Rewrite everything from the start of the entries down to the line containing "coordinates (10, 776).", replacing "element" with "item" and leaving all else unchanged. Give only those lines.

[Data records]
'''

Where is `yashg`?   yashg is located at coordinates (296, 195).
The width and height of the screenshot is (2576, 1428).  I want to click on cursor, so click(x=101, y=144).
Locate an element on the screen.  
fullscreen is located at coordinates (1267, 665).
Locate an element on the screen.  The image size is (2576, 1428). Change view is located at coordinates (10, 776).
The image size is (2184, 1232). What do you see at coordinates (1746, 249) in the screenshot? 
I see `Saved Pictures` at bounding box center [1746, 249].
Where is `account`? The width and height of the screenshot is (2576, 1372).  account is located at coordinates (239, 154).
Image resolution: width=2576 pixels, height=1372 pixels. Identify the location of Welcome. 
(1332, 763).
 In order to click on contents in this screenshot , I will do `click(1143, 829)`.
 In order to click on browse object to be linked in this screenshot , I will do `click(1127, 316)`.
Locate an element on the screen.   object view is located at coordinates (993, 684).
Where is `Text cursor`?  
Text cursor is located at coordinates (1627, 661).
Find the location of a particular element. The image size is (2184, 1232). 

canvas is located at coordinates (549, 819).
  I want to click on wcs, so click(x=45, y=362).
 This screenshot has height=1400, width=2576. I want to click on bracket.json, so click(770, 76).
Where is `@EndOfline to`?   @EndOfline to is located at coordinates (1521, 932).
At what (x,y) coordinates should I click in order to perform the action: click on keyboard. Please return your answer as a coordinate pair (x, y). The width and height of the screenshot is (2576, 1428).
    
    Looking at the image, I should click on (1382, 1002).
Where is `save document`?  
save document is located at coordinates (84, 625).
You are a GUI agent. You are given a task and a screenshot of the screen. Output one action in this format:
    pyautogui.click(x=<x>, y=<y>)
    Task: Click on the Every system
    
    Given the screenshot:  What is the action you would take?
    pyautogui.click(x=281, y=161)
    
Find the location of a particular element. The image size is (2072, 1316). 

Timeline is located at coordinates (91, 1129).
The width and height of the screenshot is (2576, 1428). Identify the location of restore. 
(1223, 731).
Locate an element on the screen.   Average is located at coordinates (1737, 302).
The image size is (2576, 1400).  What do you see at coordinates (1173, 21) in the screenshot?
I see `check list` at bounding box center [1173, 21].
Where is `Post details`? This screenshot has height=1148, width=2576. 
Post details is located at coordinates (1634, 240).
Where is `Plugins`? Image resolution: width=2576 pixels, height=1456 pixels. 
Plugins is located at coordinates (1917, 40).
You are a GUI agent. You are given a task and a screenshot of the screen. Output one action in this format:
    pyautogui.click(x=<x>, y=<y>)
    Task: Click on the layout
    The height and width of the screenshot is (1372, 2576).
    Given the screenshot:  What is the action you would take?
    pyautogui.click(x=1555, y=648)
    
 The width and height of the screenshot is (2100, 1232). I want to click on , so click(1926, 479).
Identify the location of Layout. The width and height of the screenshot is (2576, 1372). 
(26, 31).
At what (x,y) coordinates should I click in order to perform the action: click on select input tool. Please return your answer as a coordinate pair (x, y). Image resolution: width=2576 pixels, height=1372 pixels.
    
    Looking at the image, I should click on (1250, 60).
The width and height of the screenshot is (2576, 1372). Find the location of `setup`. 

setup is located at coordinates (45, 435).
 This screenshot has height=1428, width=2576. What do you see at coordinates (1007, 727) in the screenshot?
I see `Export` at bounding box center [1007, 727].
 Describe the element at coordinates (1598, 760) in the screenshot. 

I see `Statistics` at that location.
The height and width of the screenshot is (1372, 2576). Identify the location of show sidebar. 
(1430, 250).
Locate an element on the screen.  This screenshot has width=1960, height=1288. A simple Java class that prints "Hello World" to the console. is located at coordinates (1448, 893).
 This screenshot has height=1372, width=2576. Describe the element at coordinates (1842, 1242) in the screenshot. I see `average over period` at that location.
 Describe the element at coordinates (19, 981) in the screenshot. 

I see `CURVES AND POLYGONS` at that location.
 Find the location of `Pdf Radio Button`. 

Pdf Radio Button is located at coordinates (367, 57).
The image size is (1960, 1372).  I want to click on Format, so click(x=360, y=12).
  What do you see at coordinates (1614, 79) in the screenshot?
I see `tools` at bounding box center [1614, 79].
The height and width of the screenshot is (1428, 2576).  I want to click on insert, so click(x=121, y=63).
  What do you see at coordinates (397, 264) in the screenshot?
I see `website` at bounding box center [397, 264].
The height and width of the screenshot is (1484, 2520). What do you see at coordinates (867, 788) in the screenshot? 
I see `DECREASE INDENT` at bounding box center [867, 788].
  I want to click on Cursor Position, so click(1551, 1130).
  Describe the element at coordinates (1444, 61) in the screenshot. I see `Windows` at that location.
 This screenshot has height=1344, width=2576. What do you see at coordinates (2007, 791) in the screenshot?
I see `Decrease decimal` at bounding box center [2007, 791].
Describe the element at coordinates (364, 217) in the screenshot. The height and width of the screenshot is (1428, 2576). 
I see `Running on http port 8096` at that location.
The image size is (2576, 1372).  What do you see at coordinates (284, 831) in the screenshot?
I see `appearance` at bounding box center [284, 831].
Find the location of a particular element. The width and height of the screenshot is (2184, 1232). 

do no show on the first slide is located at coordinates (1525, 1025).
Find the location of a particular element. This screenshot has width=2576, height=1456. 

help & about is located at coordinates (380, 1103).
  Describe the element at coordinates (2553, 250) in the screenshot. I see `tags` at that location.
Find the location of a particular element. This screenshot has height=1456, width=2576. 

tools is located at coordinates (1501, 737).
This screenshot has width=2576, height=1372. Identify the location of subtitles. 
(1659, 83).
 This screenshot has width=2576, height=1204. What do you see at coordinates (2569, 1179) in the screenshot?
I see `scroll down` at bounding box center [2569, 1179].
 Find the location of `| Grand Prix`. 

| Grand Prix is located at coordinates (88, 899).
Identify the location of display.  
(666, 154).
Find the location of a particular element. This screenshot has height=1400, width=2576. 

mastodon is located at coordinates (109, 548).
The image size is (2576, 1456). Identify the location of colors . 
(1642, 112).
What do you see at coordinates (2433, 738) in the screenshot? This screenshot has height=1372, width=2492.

'''

Answer for this exercise>
Where is `yashg`?   yashg is located at coordinates (296, 195).
The width and height of the screenshot is (2576, 1428).  I want to click on cursor, so click(x=101, y=144).
Locate an item on the screen.  
fullscreen is located at coordinates (1267, 665).
Locate an item on the screen.  The image size is (2576, 1428). Change view is located at coordinates (10, 776).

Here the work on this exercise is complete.